Jannik Sinner è uno dei giocatori che sta alzando la voce contro il monopolio degli Slam. I vertici degli Internazionali d’Italia hanno offerto solidarietà agli atleti che minacciano di disertare i tornei se non verranno aumentati i montepremi. In particolare, il Presidente della Federazione Italiana Tennis e Padel, Angelo Binaghi, sta promuovendo un’iniziativa per far riconoscere il torneo di Roma come un quinto Slam.
Le polemiche sugli Slam
Le proteste dei tennisti si concentrano sul prossimo Roland Garros, criticato per aver abbassato la quota dei ricavi destinati ai giocatori al 14,3%. Questa cifra è ben al di sotto del 22% garantito dai circuiti ATP e WTA, come nel caso del torneo romano in corso. Questa settimana, atlete di spicco come Aryna Sabalenka e Coco Gauff hanno minacciato di boicottare i Major se non verranno garantiti un trattamento economico più equo.

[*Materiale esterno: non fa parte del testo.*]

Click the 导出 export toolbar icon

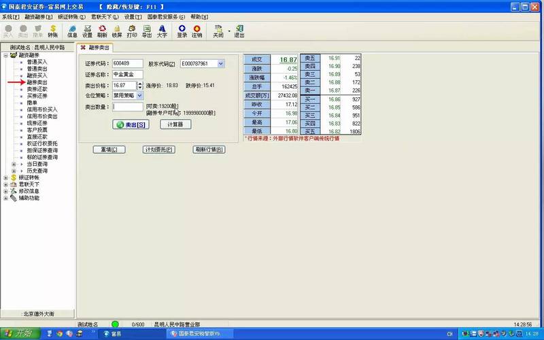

La posizione di Jasmine Paolini
Anche Jasmine Paolini ha espresso il suo dissenso: “Gli Slam non stanno provvedendo, mentre la WTA sì. Siamo tutti uniti nella nostra lotta per una giusta compensazione”. Ha sottolineato come gli Slam stiano aumentando i montepremi, ma non in modo proporzionale ai guadagni maggiori. Paolini ha accennato a un possibile boicottaggio se la situazione non cambierà.

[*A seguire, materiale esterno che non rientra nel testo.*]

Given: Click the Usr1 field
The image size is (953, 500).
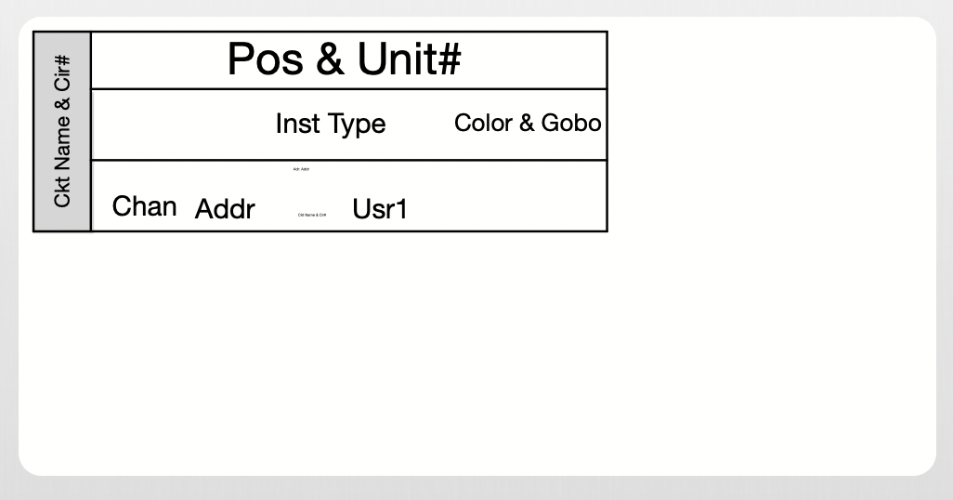Looking at the screenshot, I should tap(380, 209).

Le parole di Jannik Sinner
Jannik Sinner ha lanciato un’accusa forte nei confronti dei vertici del tennis, affermando: “I primi dieci uomini e donne hanno scritto una lettera e non è piacevole che, dopo un anno, non siamo nemmeno vicini a una conclusione. In altri sport, se i migliori atleti avessero inviato lettere così importanti, ci sarebbero risposte immediate”. Sinner ha espresso delusione per la gestione del Roland Garros e ha supportato l’idea del boicottaggio.

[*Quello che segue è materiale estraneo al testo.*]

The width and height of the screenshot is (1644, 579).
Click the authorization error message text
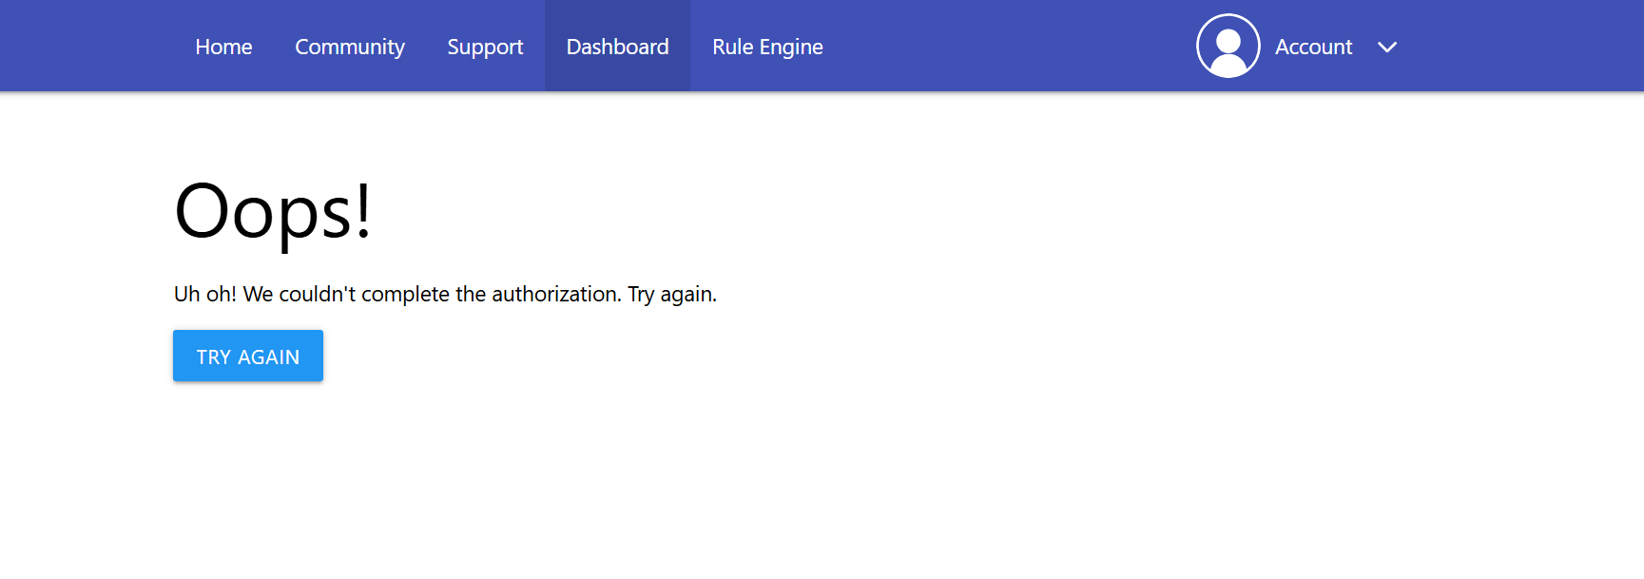click(x=445, y=295)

La risposta del Player Advisory Council
Dopo le dichiarazioni del talentuoso tennista, il Player Advisory Council (PAC) ha risposto a sostegno di Sinner. In una nota firmata dal presidente Mackenzie McDonald, si sottolinea: “Siamo al fianco di Jannik Sinner e sosteniamo il suo messaggio. I giocatori meritano di essere ascoltati e inclusi in discussioni significative sul futuro del nostro sport”. Questo sostegno evidenzia l’importanza di un dialogo aperto e costruttivo per il futuro del tennis.